== GIVEN INFORMATION

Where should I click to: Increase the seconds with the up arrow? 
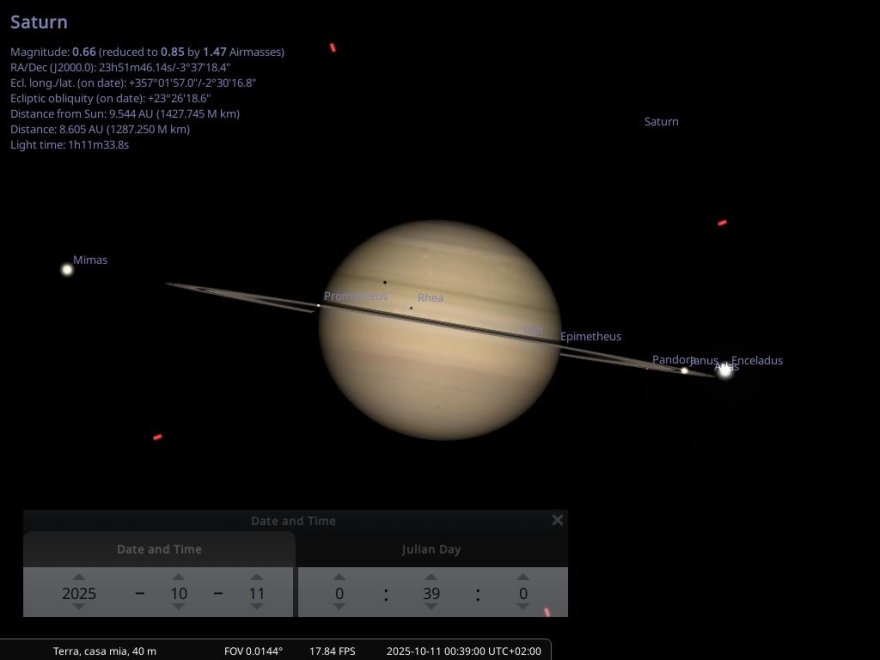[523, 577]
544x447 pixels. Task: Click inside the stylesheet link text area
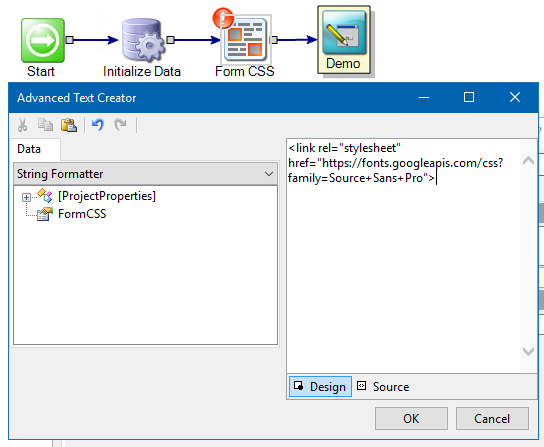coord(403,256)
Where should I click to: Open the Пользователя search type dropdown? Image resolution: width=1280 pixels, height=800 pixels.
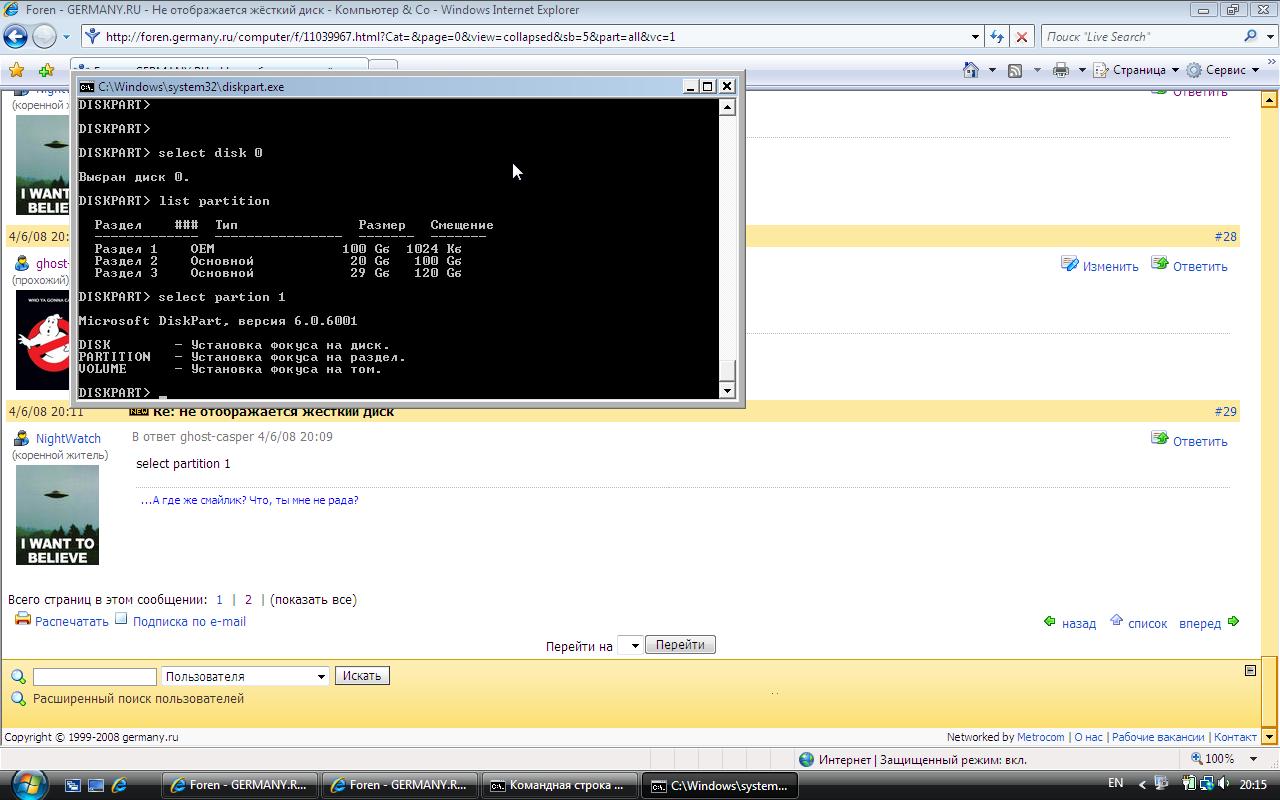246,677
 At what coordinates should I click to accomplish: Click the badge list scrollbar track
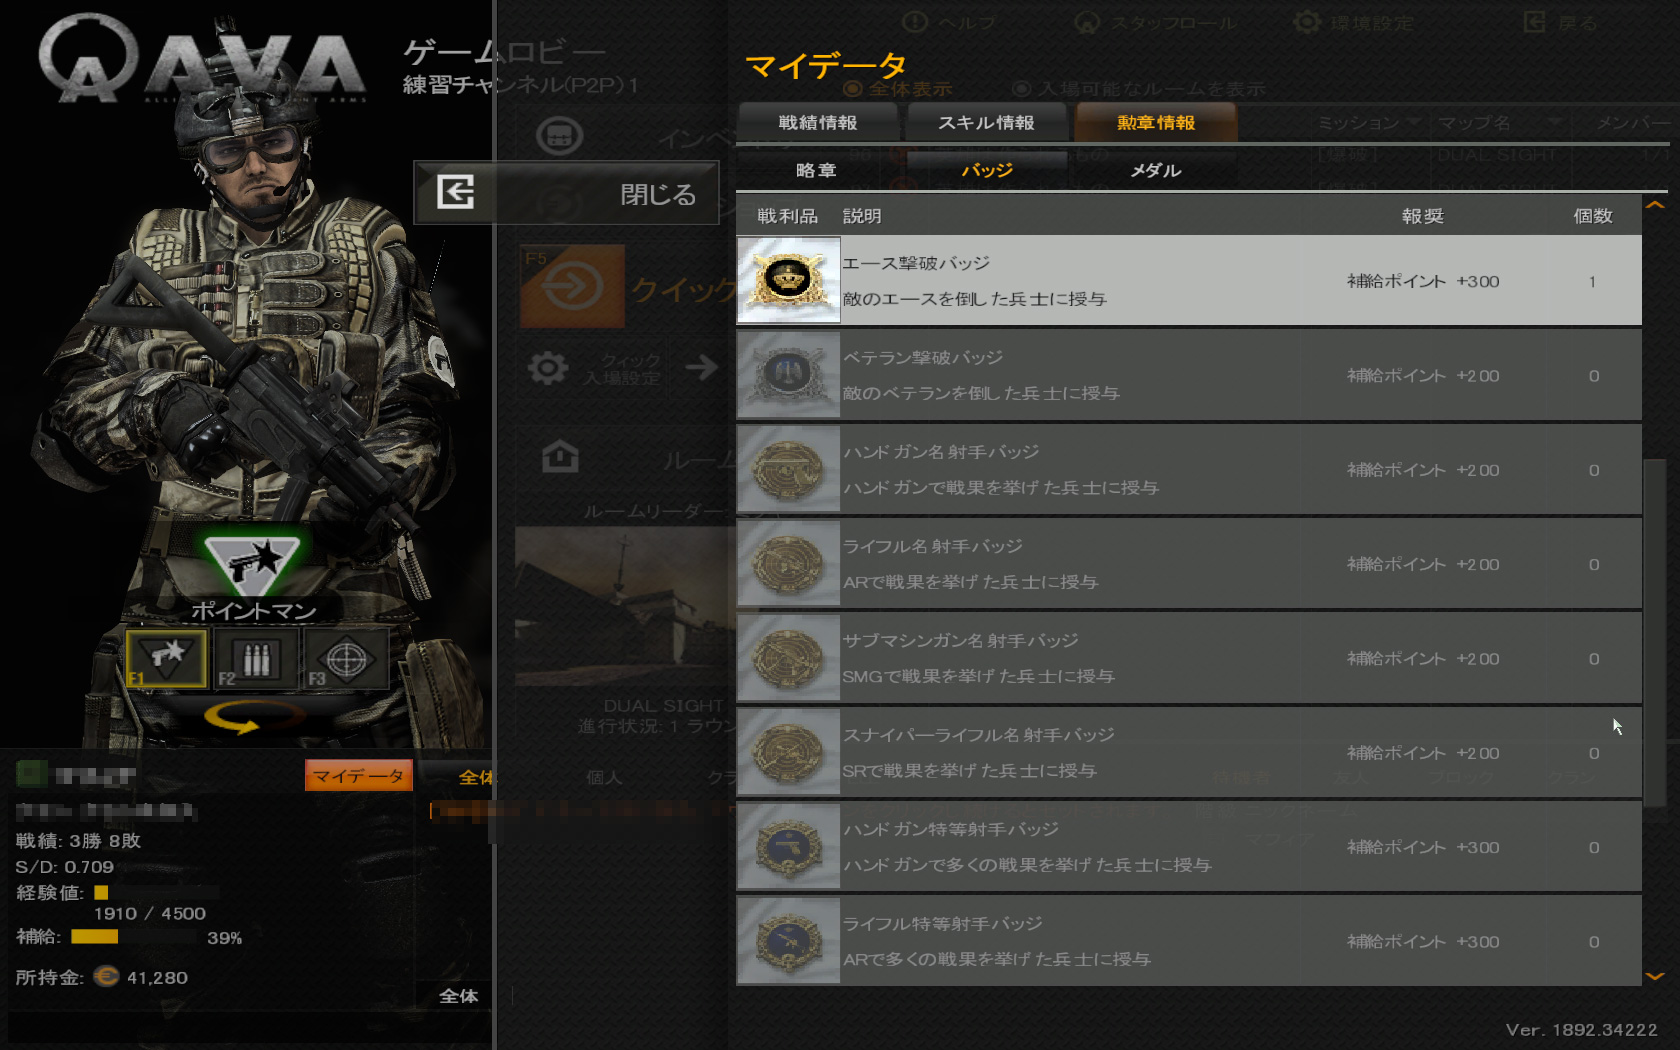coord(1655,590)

====
== GIVEN INFORMATION

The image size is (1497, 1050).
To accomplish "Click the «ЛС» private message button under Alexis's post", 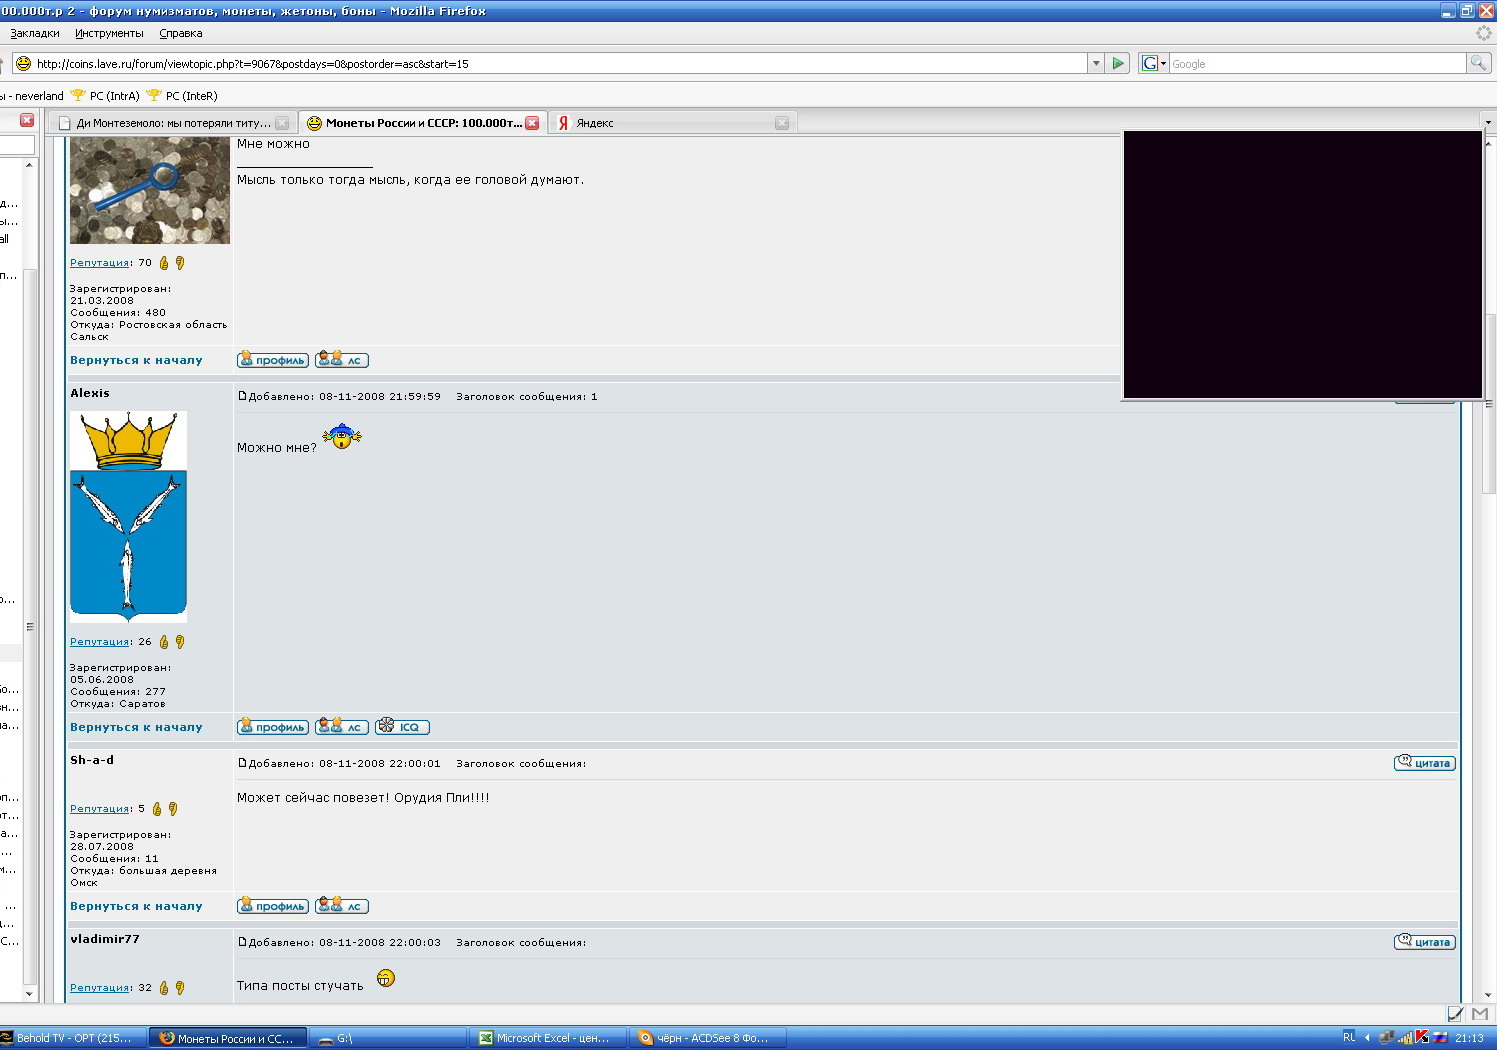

====
== GIVEN INFORMATION

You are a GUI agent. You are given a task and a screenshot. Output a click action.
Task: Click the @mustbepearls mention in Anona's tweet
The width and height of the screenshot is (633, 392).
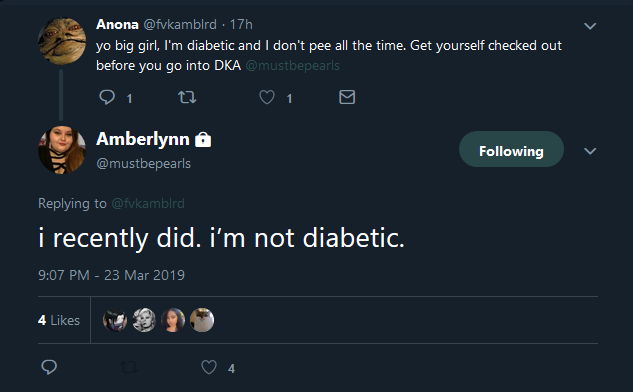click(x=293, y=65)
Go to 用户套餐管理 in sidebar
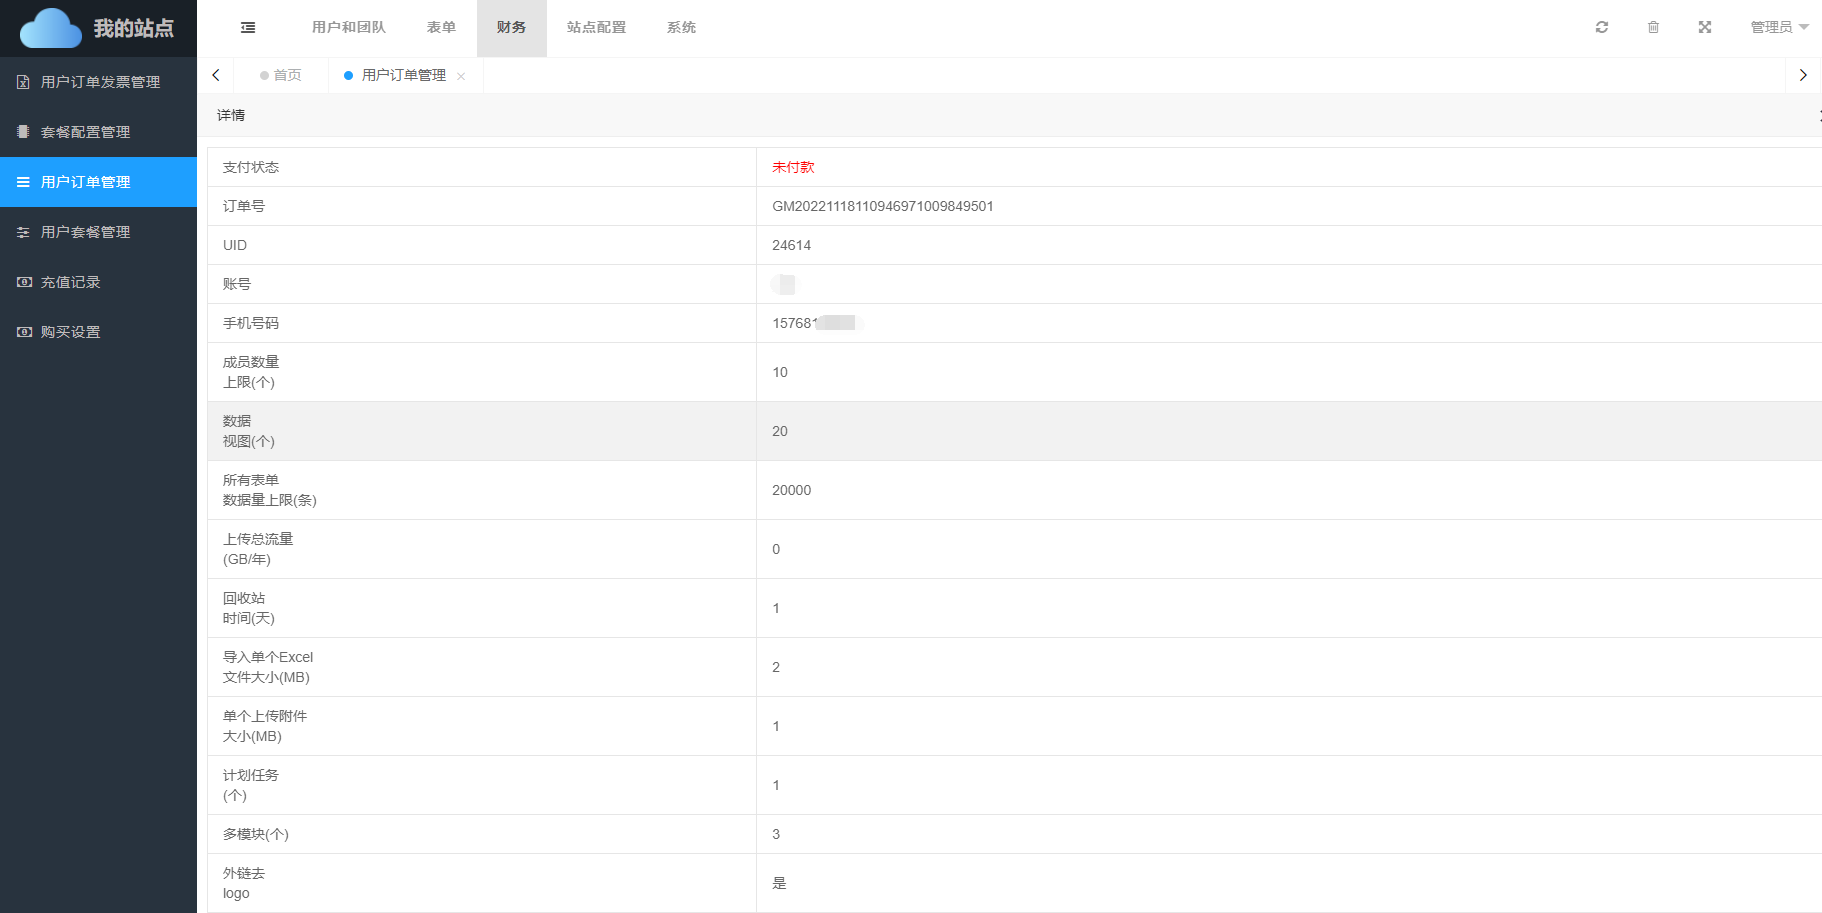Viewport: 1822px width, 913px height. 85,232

====

» WHAT YOU SHOULD DO:
Return exactly the part of the listing above that opens with the line containing "The image size is (1497, 1050)." and closes with the line containing "private message button". Pictures stay out.

» TASK RESPONSE:
The image size is (1497, 1050).
To accomplish "Click the «ЛС» private message button under Alexis's post", 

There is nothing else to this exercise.